(Records on locating elements on screens)

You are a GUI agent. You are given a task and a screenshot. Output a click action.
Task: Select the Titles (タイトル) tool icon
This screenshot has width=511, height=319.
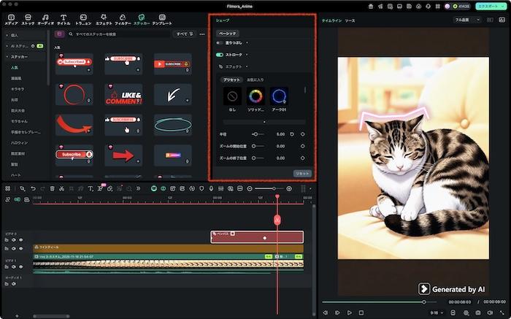[x=64, y=18]
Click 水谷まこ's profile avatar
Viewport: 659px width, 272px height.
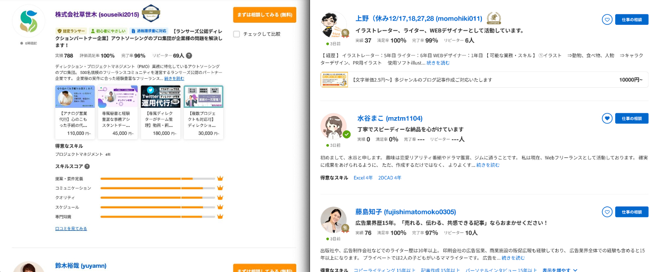(334, 127)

◆ Your task ◆
Write out every line of the entries above word for word, omitting the pictures.

◆ Response below ◆
You are a GUI agent. You are given a task and a screenshot. Output a click action.
Task: Select the Titles (タイトル) tool icon
This screenshot has width=511, height=319.
[x=64, y=18]
Click 水谷まこ's profile avatar
Viewport: 659px width, 272px height.
(334, 127)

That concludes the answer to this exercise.